> [Your goal]: Look below for the line that contains "The width and height of the screenshot is (1200, 750).", then copy it and each following line to the end of the records, minus any pictures.

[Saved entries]

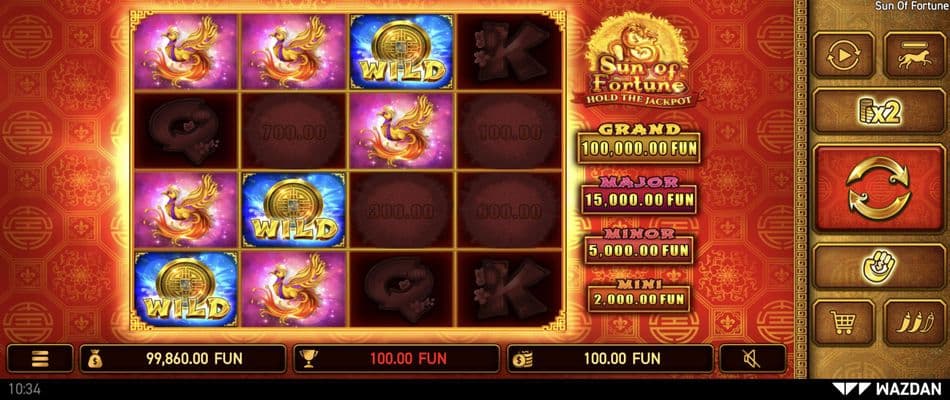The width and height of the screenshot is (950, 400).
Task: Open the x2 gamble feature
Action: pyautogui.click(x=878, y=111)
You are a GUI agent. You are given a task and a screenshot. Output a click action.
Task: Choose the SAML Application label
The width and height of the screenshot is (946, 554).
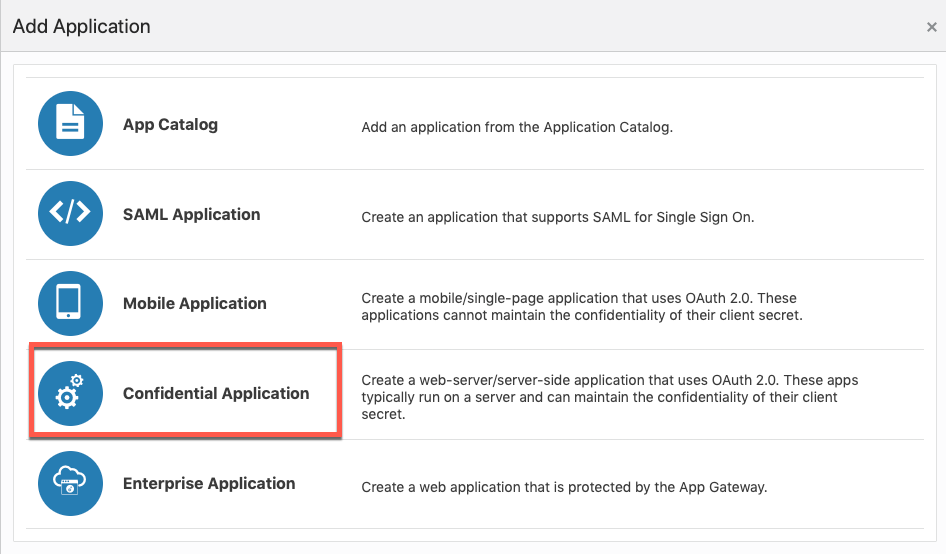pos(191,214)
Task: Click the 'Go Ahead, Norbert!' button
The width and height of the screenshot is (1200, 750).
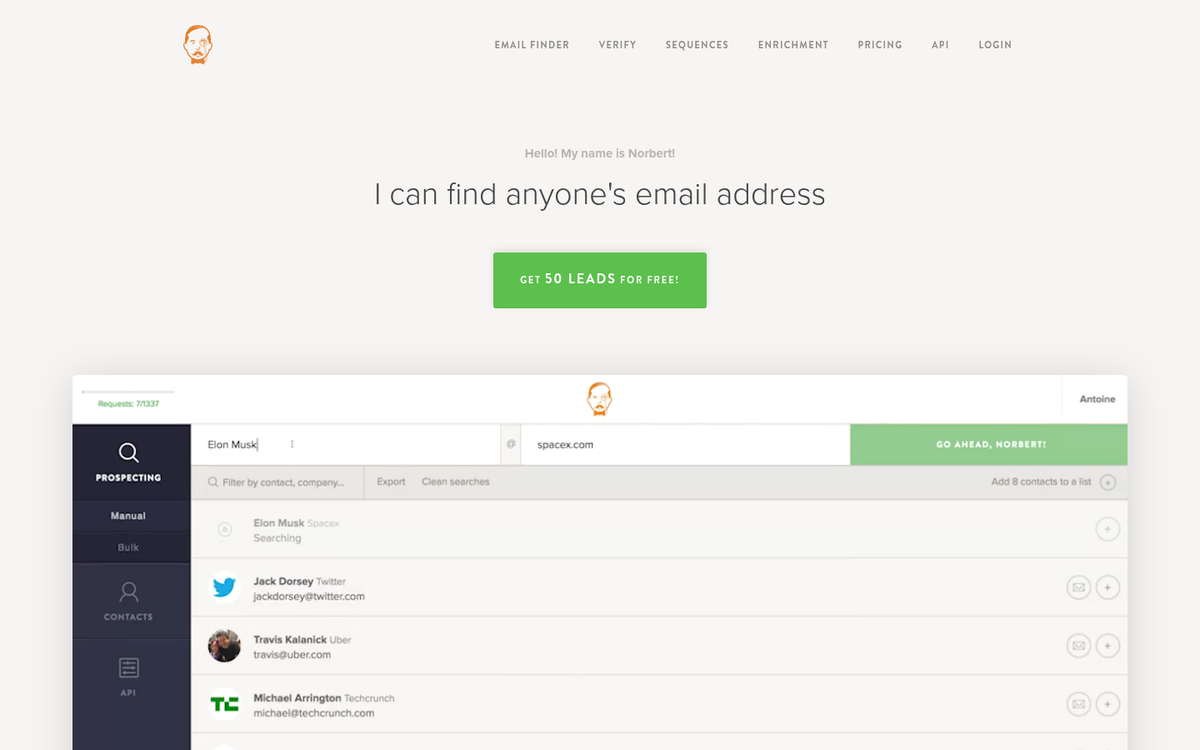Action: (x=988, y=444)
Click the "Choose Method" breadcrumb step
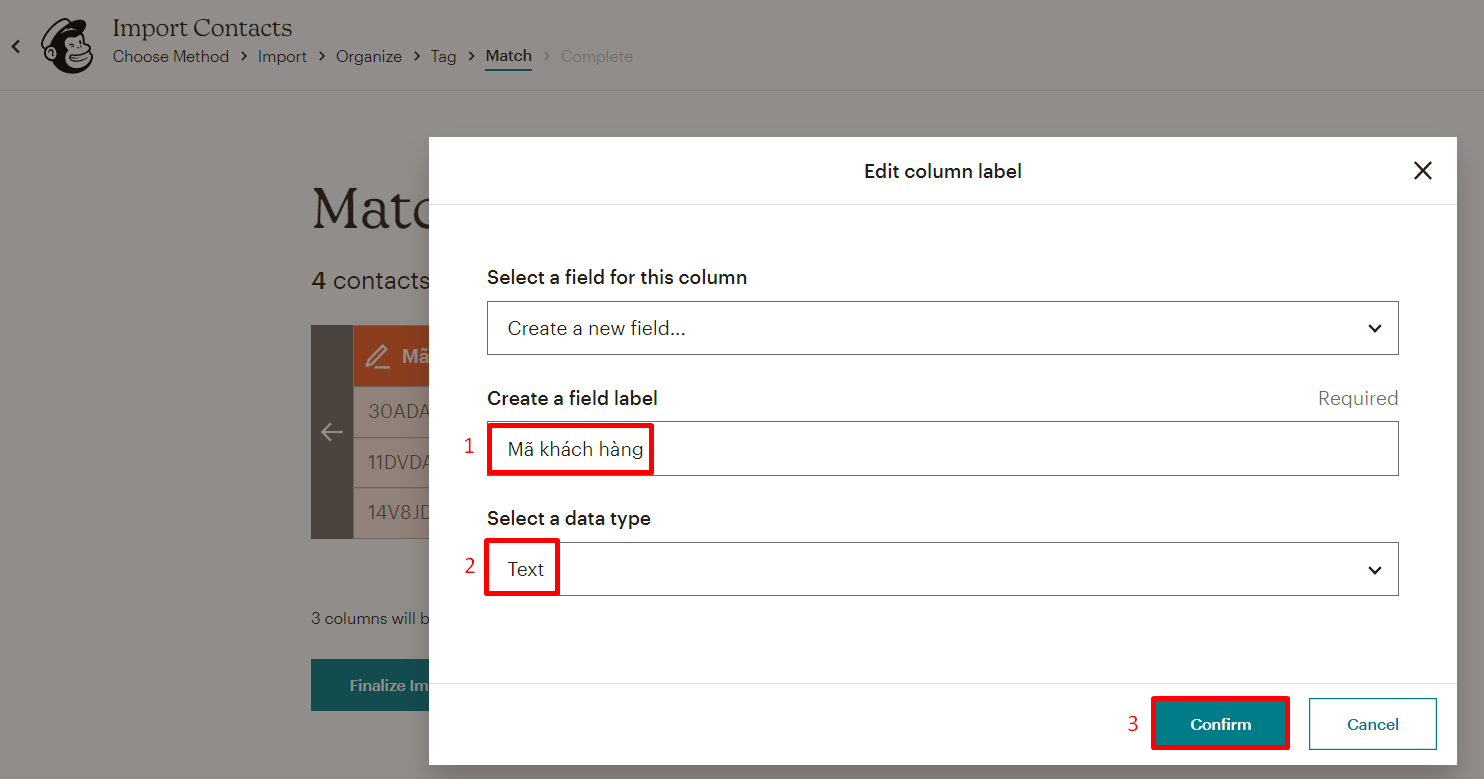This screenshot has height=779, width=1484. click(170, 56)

> [Reply to the task]:
The width and height of the screenshot is (1200, 750).
Action: (x=988, y=444)
Click the "Choose Method" breadcrumb step
This screenshot has height=779, width=1484. click(170, 56)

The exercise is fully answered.